Summary Objective Gitelman’s syndrome, recognized as a variant of Bartter’s syndrome, is characterized by hypokalaemic metabolic alkalosis in combination with hypomagnesaemia and hypocalciuria. Overlapping biochemical features in Gitelman’s syndrome and Bartter’s syndrome has been observed. Here, we investigated the clinical, biochemical, and genetic characteristics of five, chronic, nonhypertensive and hypokalaemic Japanese patients. Methods Serum and urinary electrolytes, plasma renin activity and plasma aldosterone concentration were measured in five patients (four males and one female) with hypokalaemia. Renal clearance tests were performed and distal fractional chloride reabsorption calculated. Finally, mutational analysis of the thiazide‐sensitive Na‐Cl co‐transporter gene was performed. Results Symptoms in patients varied from mild (muscle weakness and numbness) to severe (tetany and foot paralysis). All patients were normotensive or hypotensive, and all had hypokalaemia, hypocalciuria, and hyperreninaemic hyperaldosteronism. However, two male patients had normomagnesaemia, while the remainder was hypomagnesaemic. Renal clearance tests showed that the administration of furosemide decreased distal fractional chloride reabsorption, while thiazide ingestion failed to decrease it.
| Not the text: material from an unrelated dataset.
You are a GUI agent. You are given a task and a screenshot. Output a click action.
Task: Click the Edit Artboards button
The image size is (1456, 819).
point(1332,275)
Genetic analysis identified six thiazide‐sensitive Na‐Cl co‐transporter gene mutations, including two novel ones. Therefore, on the basis of the confirmatory renal clearance tests and mutational analysis, a diagnosis of Gitelman’s syndrome was made in these patients. Conclusions Two of the five patients diagnosed with Gitelman’s syndrome were normomagnesaemic, which is uncommon in this syndrome. Our study indicates that renal clearance tests and mutation analysis can play an important role in diagnosing Gitelman’s syndrome more precisely.